Eco amaba los ejemplares raros y antiguos. Como Azorín, del que se conmemora ahora el quincuagésimo aniversario de su fallecimiento. Fue el 2 de marzo de 1967. En estos días en los que las editoriales españolas ocupan las avenidas del parque madrileño de El Retiro para mostrar, en la Feria del Libro, las novedades que han publicado a lo largo del primer semestre de 2017, el visitante, aunque sólo sea por el hecho de deambular y pararse a leer los títulos, índices y prólogos de las obras ordenadamente dispuestas sobre los tableros de las casetas, se siente epígono de aquellas figuras portentosas que han pertenecido a la Edad de Plata de nuestra cultura. Entre ellas, la de José Martínez Ruiz, Azorín, a quien le gustaba hojear los libros de los tabancos de los alrededores de El Retiro y del Jardín Botánico. Su domicilio, en el número 21 de la calle Zorrilla, justamente detrás del Congreso de los Diputados, no se hallaba lejos de aquellas aceras y paseos por los que transitaban los incontinentes, inermes y entregados letraheridos de la Villa y Corte, y de toda España, seducidos por el ineluctable atractivo de las folias impresas, cosidas y encuadernadas.

El escritor de Monóvar se ufanaba de poseer originales ediciones de La Rochefoucauld, Barbin, La Bruyère y Jean Racine. Se deleitaba en la lectura de autores franceses, cuyas obras había adquirido en París, y en la de los libros que se había procurado en los negocios de lance. Así, por ejemplo, algunos provenientes de la biblioteca de Cánovas del Castillo, dispersa en lotes tras la muerte del cultísimo político malagueño.

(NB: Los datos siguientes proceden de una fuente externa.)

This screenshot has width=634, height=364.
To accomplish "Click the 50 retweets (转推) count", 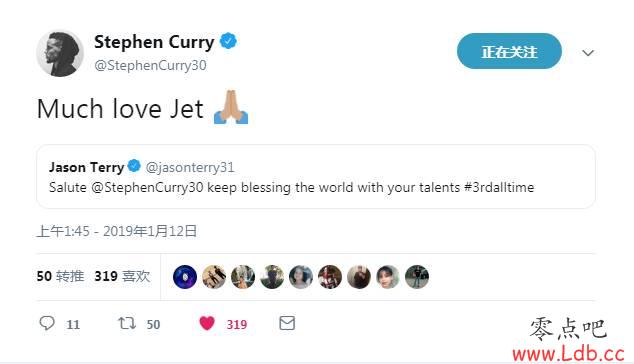I will click(x=60, y=276).
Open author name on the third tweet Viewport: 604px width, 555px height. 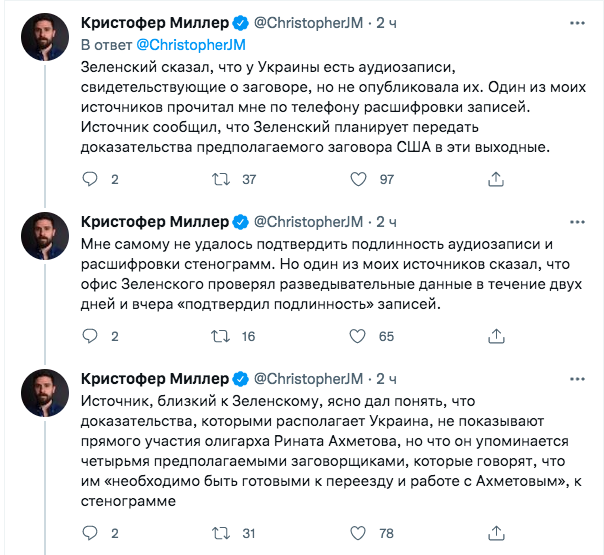coord(153,378)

Azorín no se deleitaba tanto, sin embargo, en el volumen de formato grande como en el chico. "Amamos la bagatela con pasión". Ese que fue descubierto casualmente en un tenderete callejero y que, por su manejabilidad, lo acompañaba en los viajes. Luego, ya en casa, lo depositaba sobre el rimero que se alzaba sobre una mesa o una silla, constituyendo un túmulo de obras pequeñas, superpuestas irregularmente, con ese desorden que es tan del gusto del lector curioso, del pesquisidor de anécdotas y de informaciones accidentales. Como Sherlock Holmes: "Tengo un amplio almacén de conocimientos inútiles, sin ningún sistema científico, pero que están a disposición para las necesidades de mi trabajo. Mi mente es como un almacén abarrotado de paquetes de todo tipo que se conservan sin orden ni concierto; son tantos que es posible que sólo tenga una vaga percepción de todo lo que contiene".

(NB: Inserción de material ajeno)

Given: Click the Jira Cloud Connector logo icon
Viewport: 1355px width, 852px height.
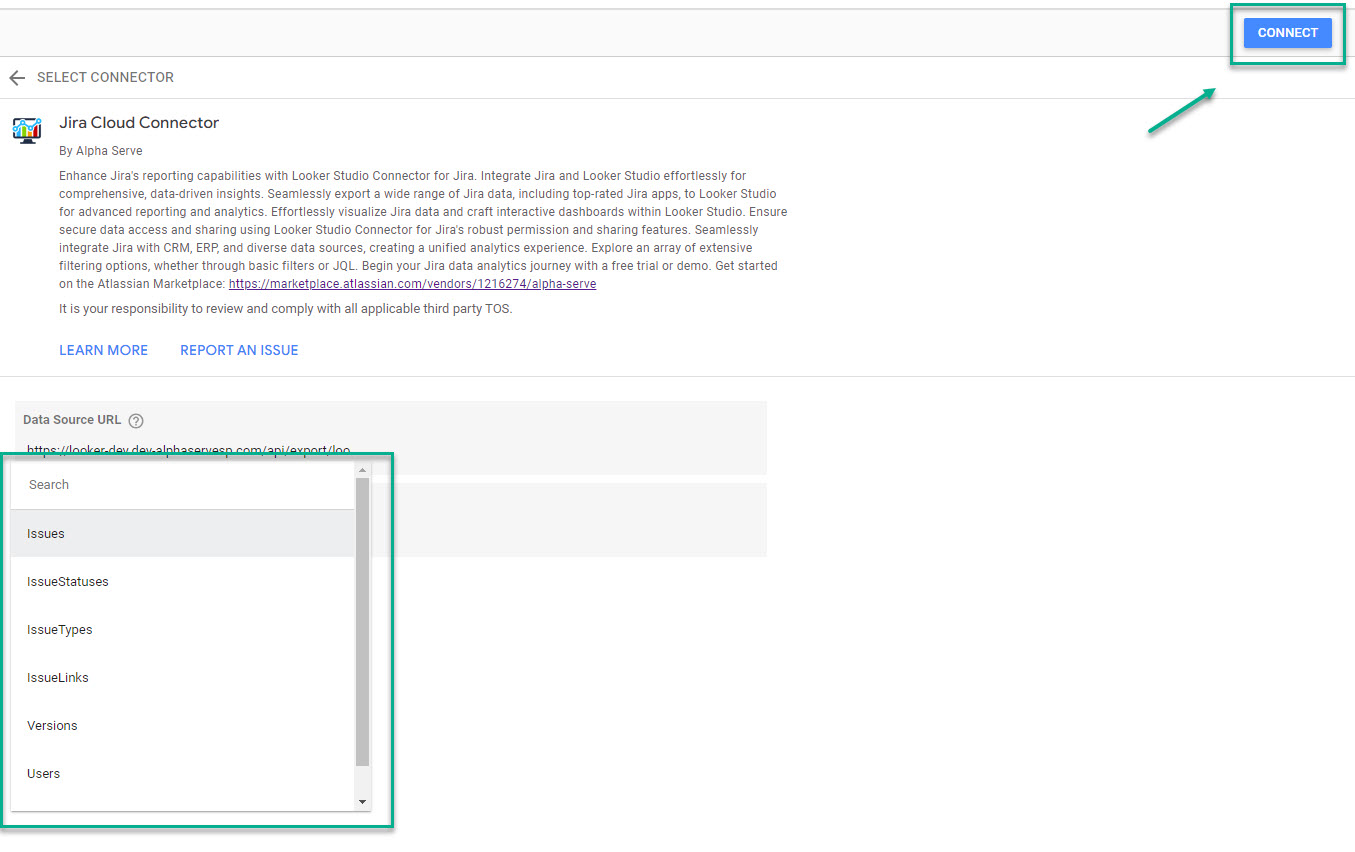Looking at the screenshot, I should (x=27, y=130).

Y con los libros le sucedía a Azorín lo mismo que con todo lo demás. Así como sentía complacencia en acomodarse ante un objeto cualquiera y describirlo en un papel, hasta fatigar las meninges en la búsqueda del vocablo exacto, alababa la práctica de hacer anotaciones en los márgenes y en las guardas de aquellos. Nada de fichas (papeletas, decía él). "Allí en el volumen, perdurablemente, estará el fruto de la lectura del lector". Aspiraba a formular en síntesis las ideas que se contenían en él. "Sin secas y desabridas papeletas, tiene en el libro mismo, como un todo vivo, el extracto de la doctrina del volumen".

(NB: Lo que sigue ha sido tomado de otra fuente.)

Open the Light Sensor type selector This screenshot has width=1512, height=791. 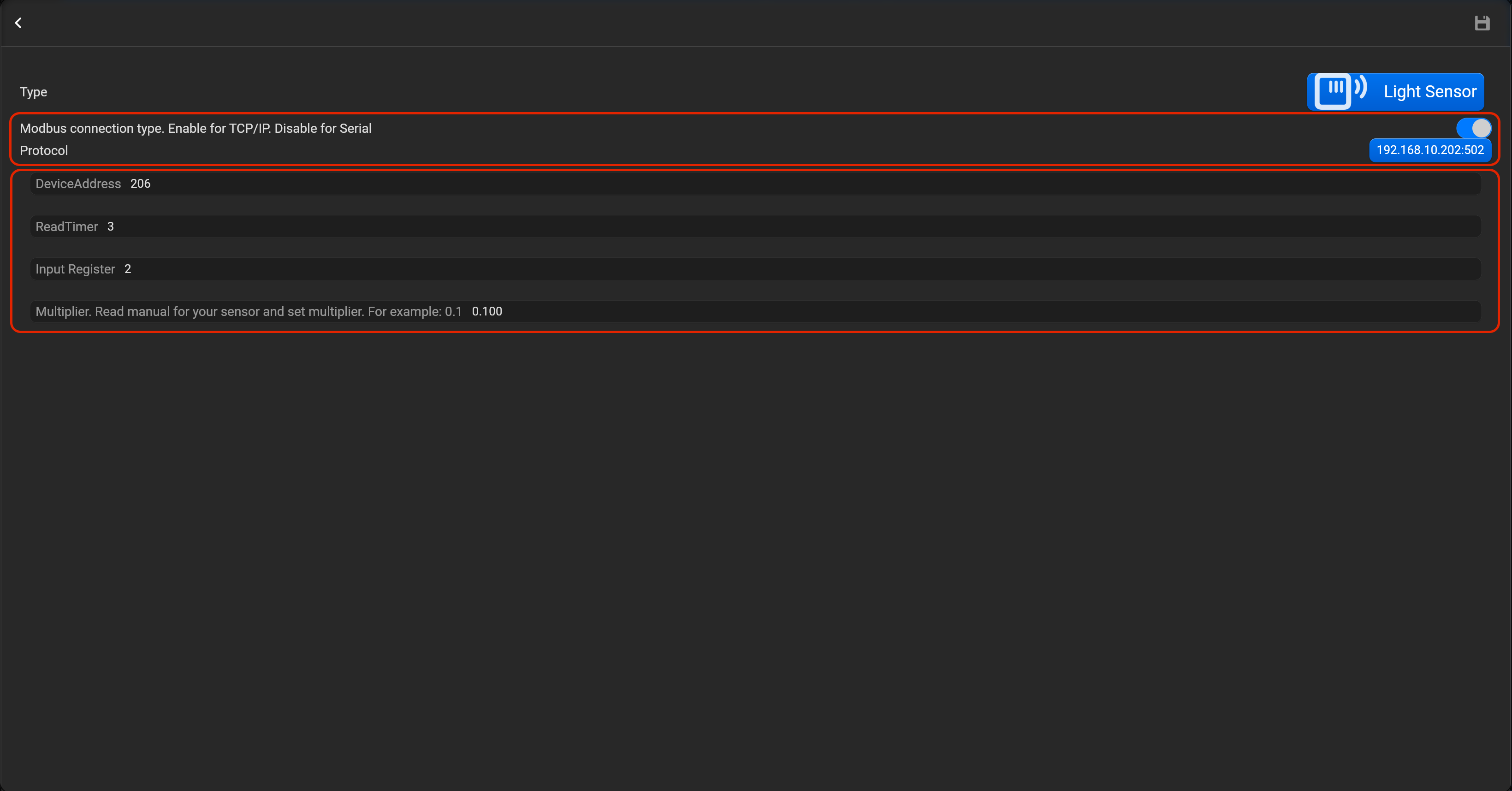pos(1429,92)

Mas en Azorín, al igual que en todo buen y exhaustivo lector, se produjo esa condensación a la que se arriba cuando se han dedicado horas infinitas a la frecuentación de toda suerte de obras y géneros literarios, hasta reducir a dos títulos inmortales, inmensos y esenciales todo el bagaje allegado durante una vida bibliófila: el "Quijote", de Cervantes, como es natural, y también el "Libro de la oración y meditación", de fray Luis de Granada, escritor al que Azorín tenía por iniciador de la lengua castellana moderna, y a este libro de espiritualidad cristiana por una de las dos obras emblemáticas de la cultura en lengua española.